▶ [DATA TO USE]:
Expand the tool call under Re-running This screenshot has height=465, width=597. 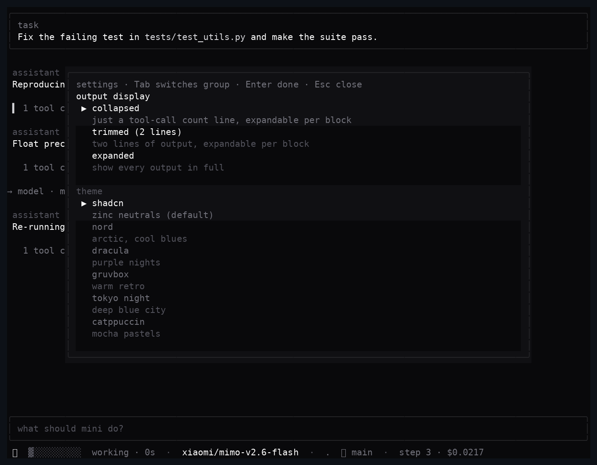pos(44,251)
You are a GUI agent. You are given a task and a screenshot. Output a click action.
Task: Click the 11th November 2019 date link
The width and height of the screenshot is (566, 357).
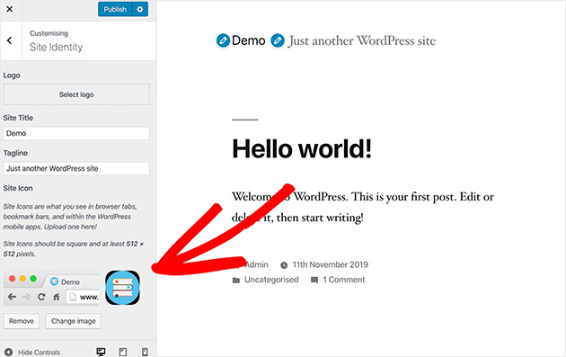330,265
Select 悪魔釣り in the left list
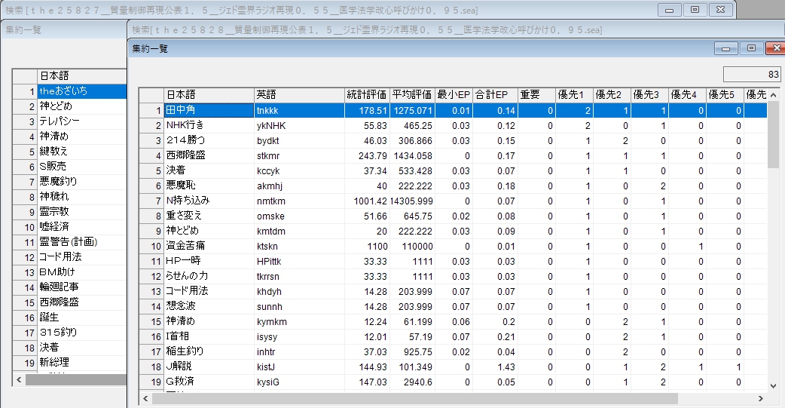This screenshot has height=408, width=785. 81,182
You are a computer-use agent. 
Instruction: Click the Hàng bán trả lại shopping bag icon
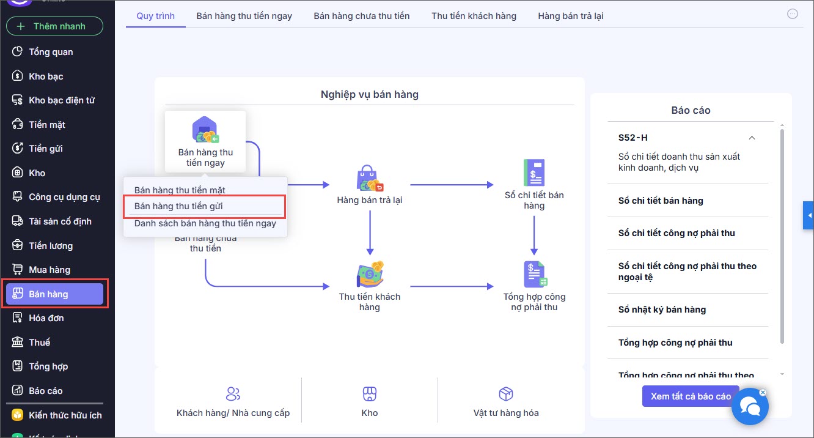click(x=370, y=178)
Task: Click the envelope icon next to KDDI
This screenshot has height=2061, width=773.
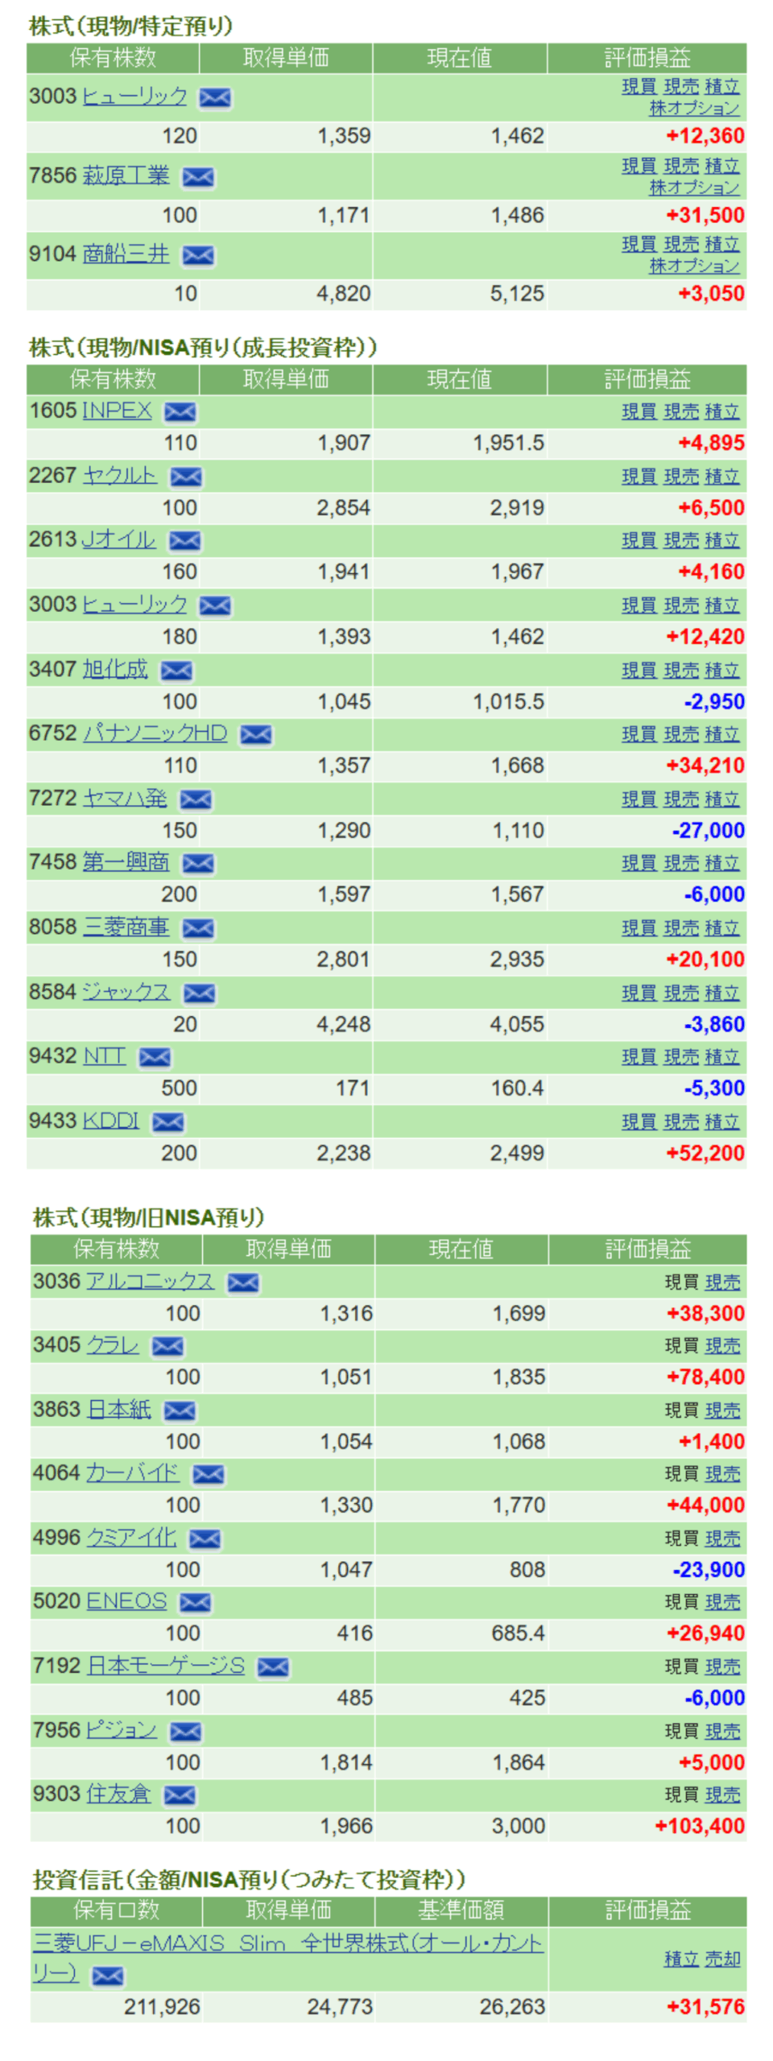Action: point(167,1122)
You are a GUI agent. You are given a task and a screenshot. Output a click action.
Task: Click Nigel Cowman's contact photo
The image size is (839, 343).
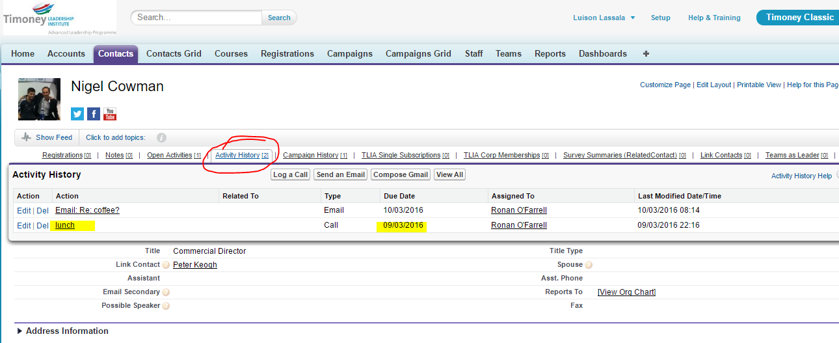click(x=40, y=100)
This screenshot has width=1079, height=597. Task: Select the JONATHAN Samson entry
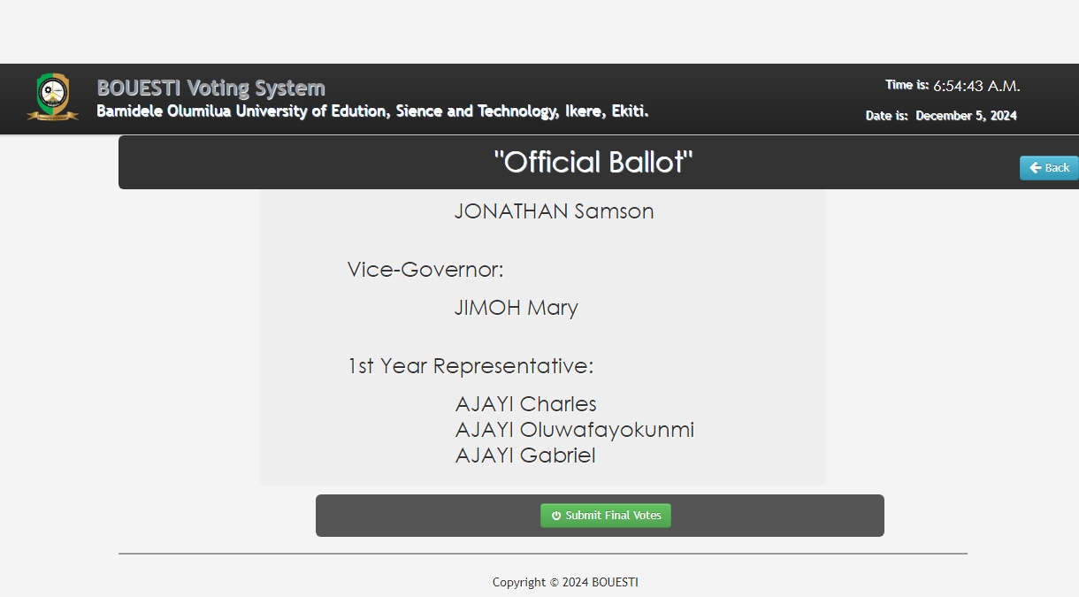click(x=554, y=211)
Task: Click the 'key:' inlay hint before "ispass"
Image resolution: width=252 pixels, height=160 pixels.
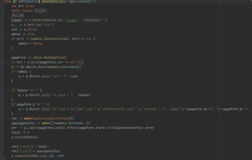Action: tap(60, 20)
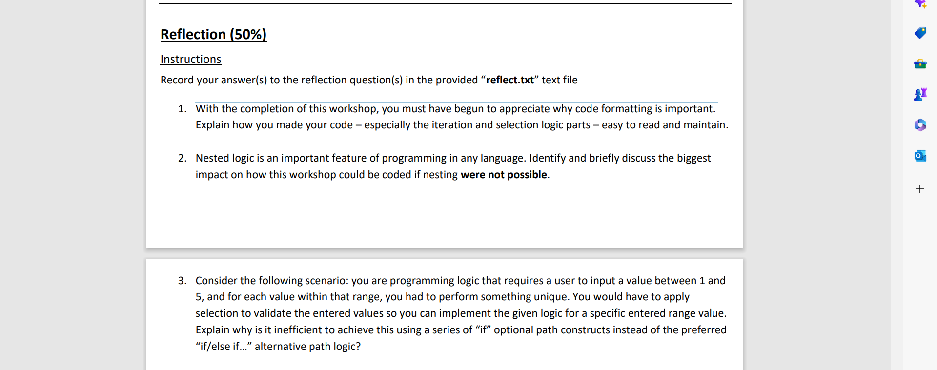
Task: Customize the sidebar with the plus button
Action: coord(920,188)
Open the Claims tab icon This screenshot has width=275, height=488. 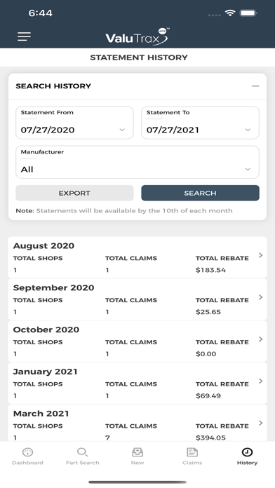point(192,452)
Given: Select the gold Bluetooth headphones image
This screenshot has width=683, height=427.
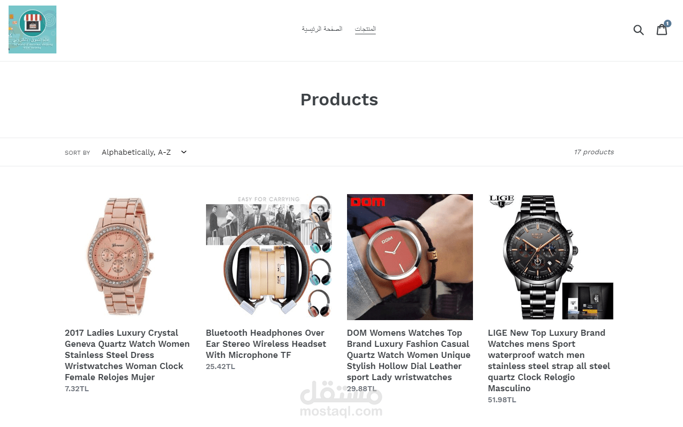Looking at the screenshot, I should (x=269, y=257).
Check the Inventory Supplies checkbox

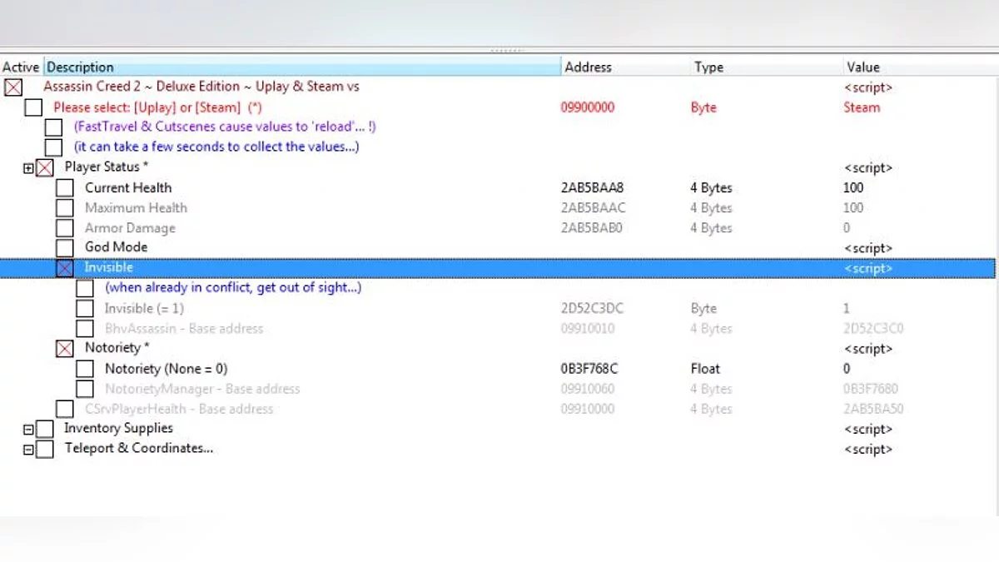point(45,429)
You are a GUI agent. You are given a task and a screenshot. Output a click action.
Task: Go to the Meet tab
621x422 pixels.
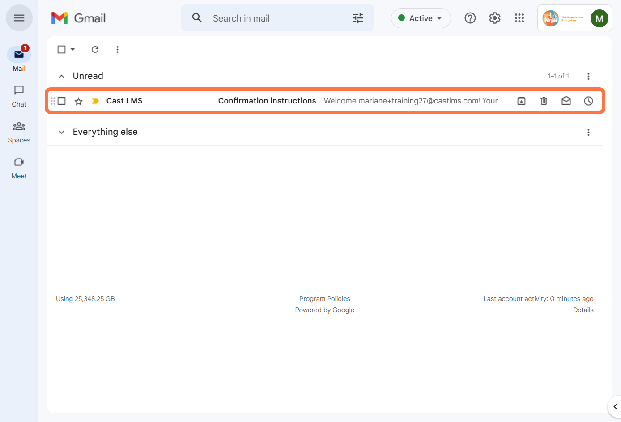(x=19, y=168)
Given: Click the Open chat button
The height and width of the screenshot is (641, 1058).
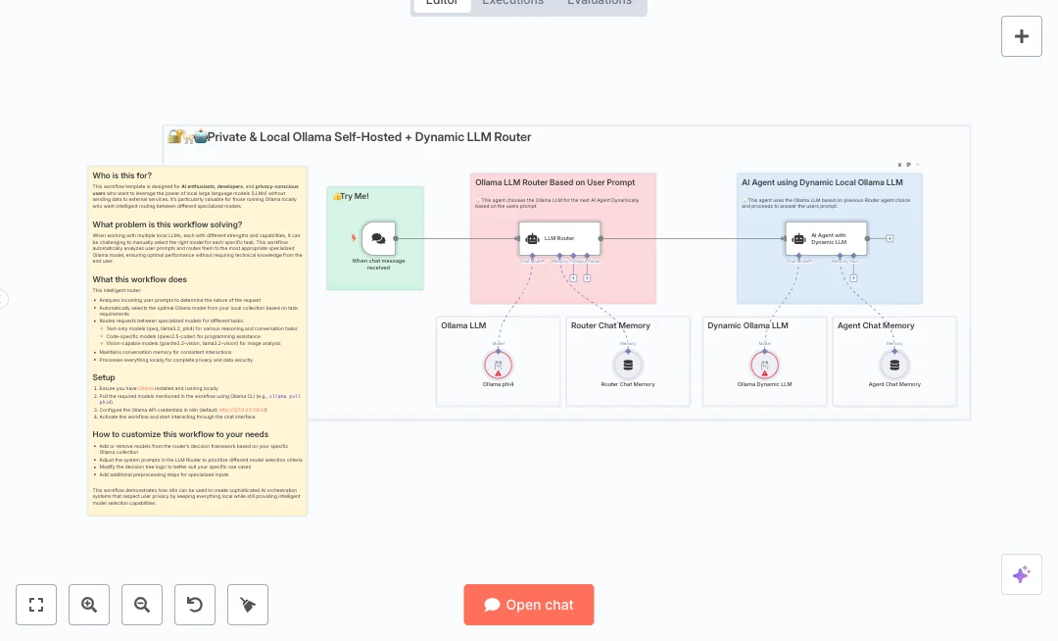Looking at the screenshot, I should pyautogui.click(x=529, y=605).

▶ [YOUR OBJECTIVE]:
Please output the lines from the line that contains "Given: Click the Open chat button" through the end of the records, both ends included, exactly and with no pictures.

▶ [WRITTEN ANSWER]:
Given: Click the Open chat button
The height and width of the screenshot is (641, 1058).
Looking at the screenshot, I should pyautogui.click(x=529, y=605).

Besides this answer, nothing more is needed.